By Jason Klaiber
Staff Writer
On April 23, alongside county representatives, members of the DeWitt Rotary Club unveiled their donation of a commemorative plaque to Assembly Hall in the Onondaga County War Memorial.
The plaque features the poem “Our Sworn Duty” by World War II veteran Fred Talbot.
Upon being wounded in France and returned to his hometown of Beacon on a hospital ship, Talbot went on to graduate from the Syracuse University School of Architecture in 1949.
Talbot, who passed away in November 2016, also served as a member of the DeWitt Rotary Club for over 50 years.
It was there that he met his friend Mel Rubenstein.
Around the time Rubenstein finished up the manuscript for his book “The Peacetime Draft During the Cold War” about a decade ago, Talbot read it over and returned it with the poem handwritten on a separate piece of paper.
“The rest is history,” Rubenstein said. “The poem took on a life of its own.”

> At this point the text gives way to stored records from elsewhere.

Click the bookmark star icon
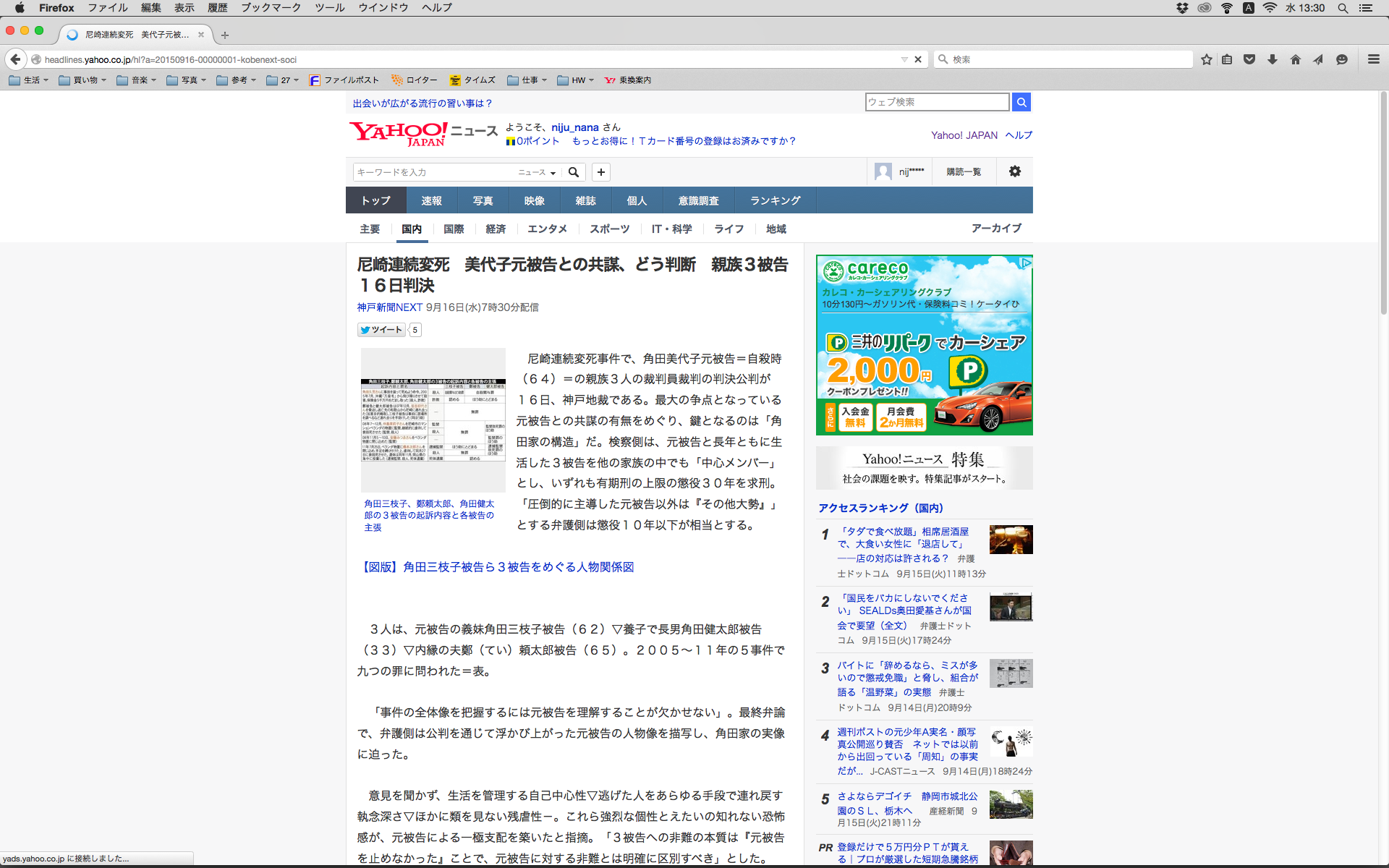The height and width of the screenshot is (868, 1389). click(x=1206, y=59)
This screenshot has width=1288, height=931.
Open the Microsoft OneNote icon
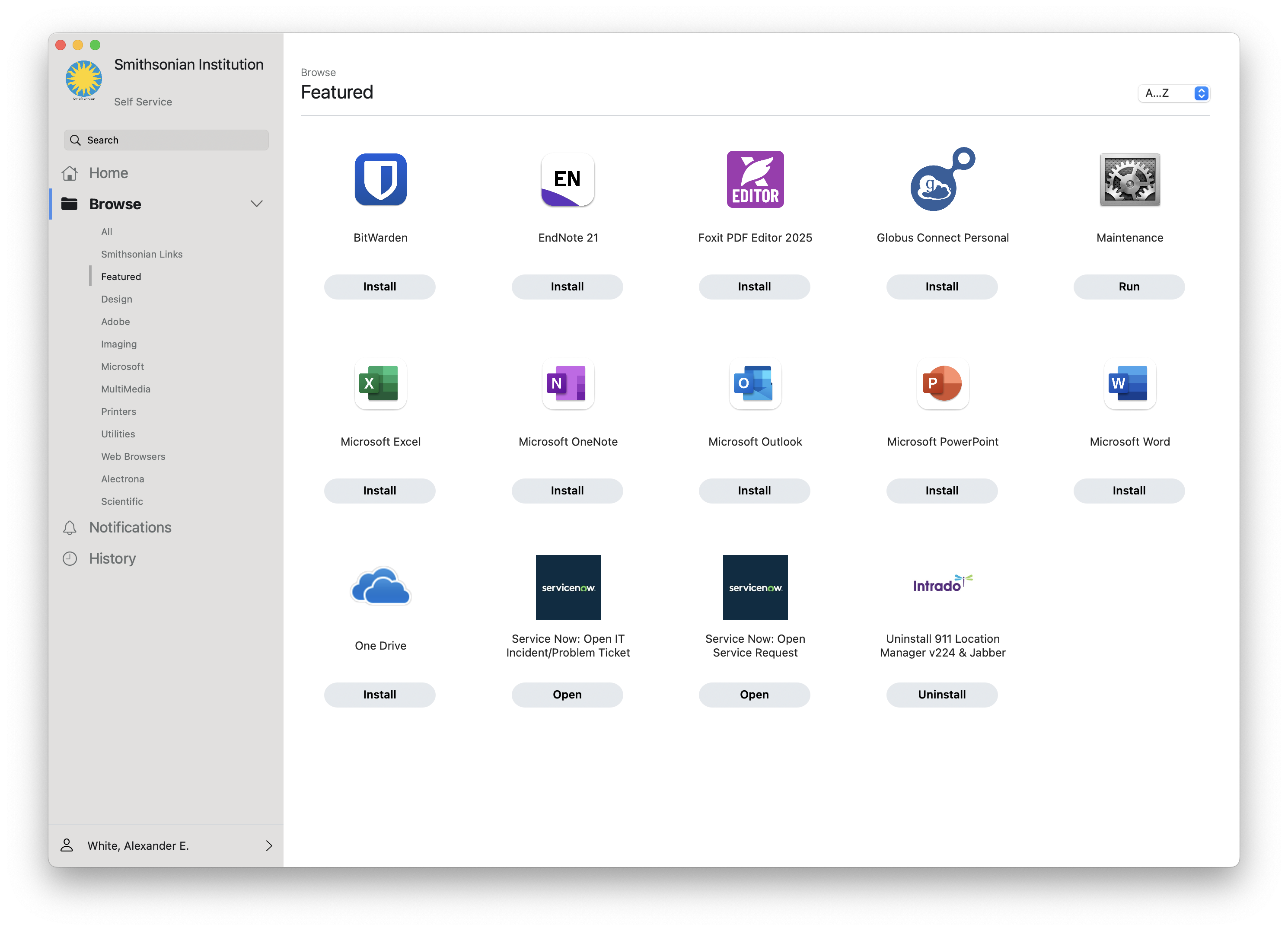pos(567,383)
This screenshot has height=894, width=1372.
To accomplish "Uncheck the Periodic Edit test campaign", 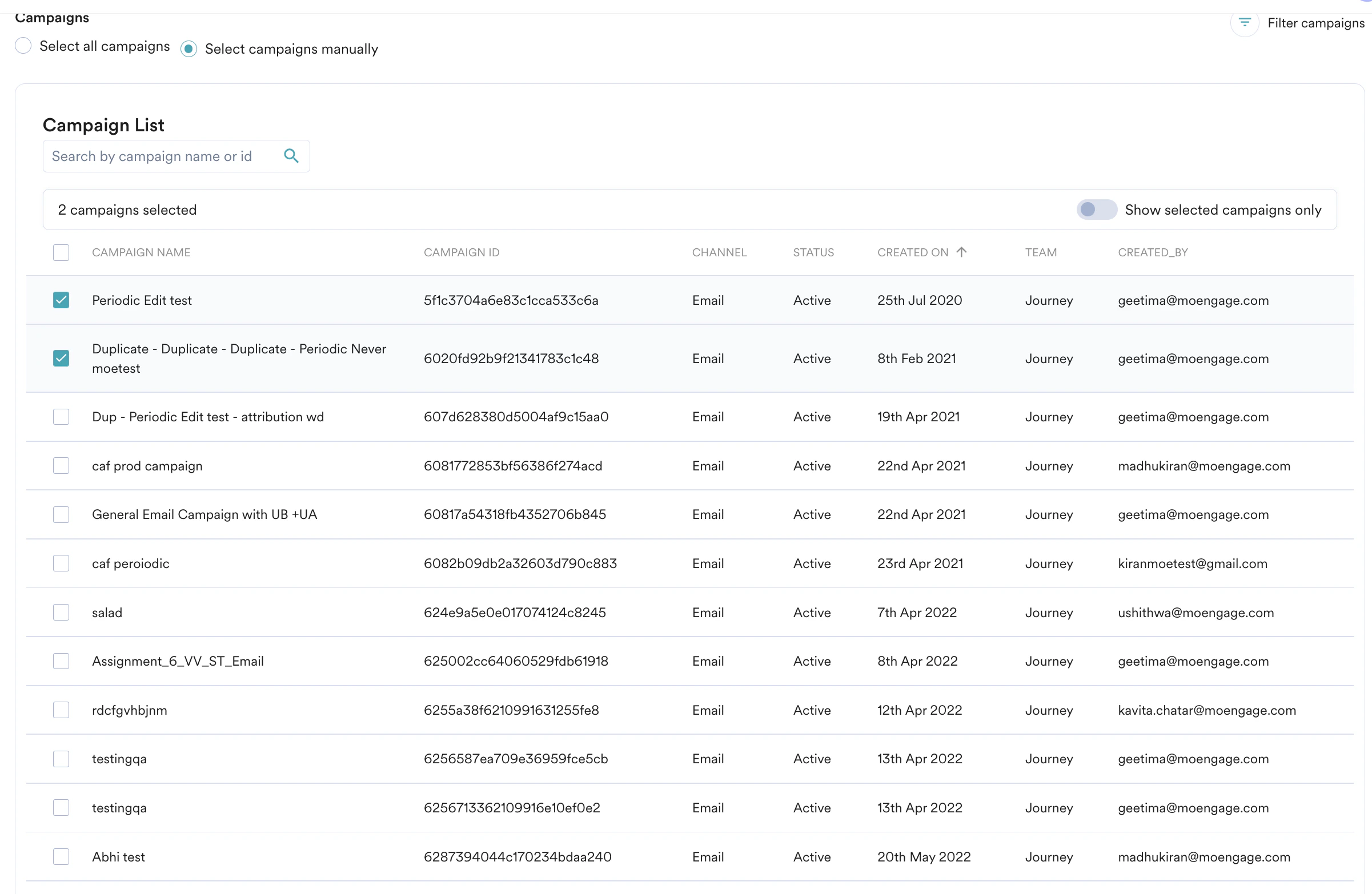I will [x=61, y=300].
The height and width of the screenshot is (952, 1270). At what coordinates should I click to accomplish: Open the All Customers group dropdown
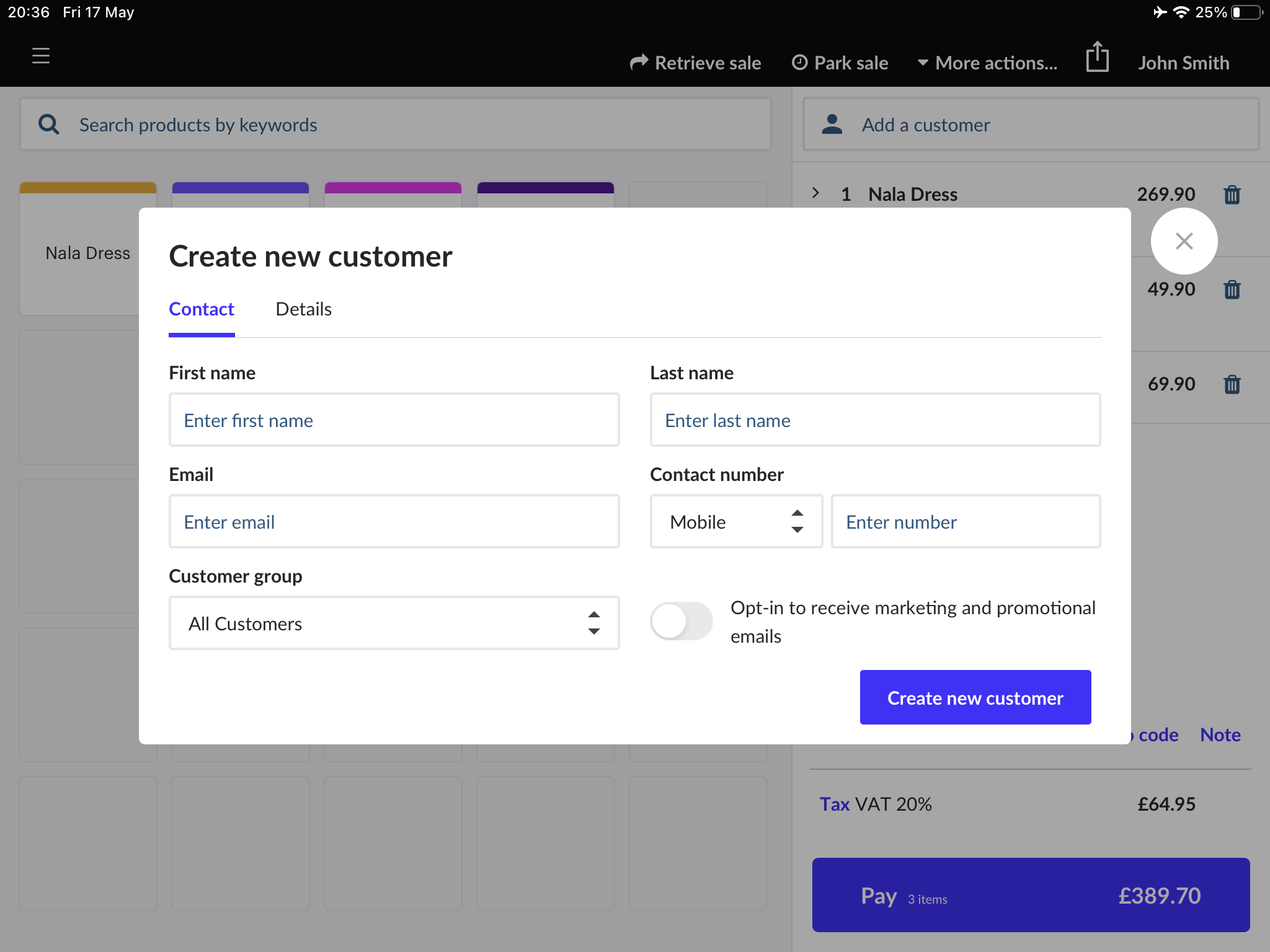click(394, 624)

“Our Sworn Duty” found its way onto the fifth page of Rubenstein’s book, which compiled 19 Cold War-era stories from area veterans.
The poem later went on permanent display at the Syracuse VA Medical Center and now rests prominently on one of the War Memorial’s columns at the request of the facility’s planning committee.
“It’s a short two-stanza poem, but when you stand by and read it, it just says so much about what our servicemen mean to this country,” Rubenstein, who served from 1957 to 1959, said.
The poem reads as follows:
“Whether the sky is dark or gloomy gray
Or blue and full of warming sun
The eagle soars not only for prey
But to protect its helpless young.
As faithful soldiers with steady nerve
We stand ready to shield our own
Our sworn duty is to protect and serve
Whenever seeds of hate are sown.”
“Fred Talbot was special, and the poem deserved to be shared with everyone,” Linda Ervin, the DeWitt Rotary Club’s president, said.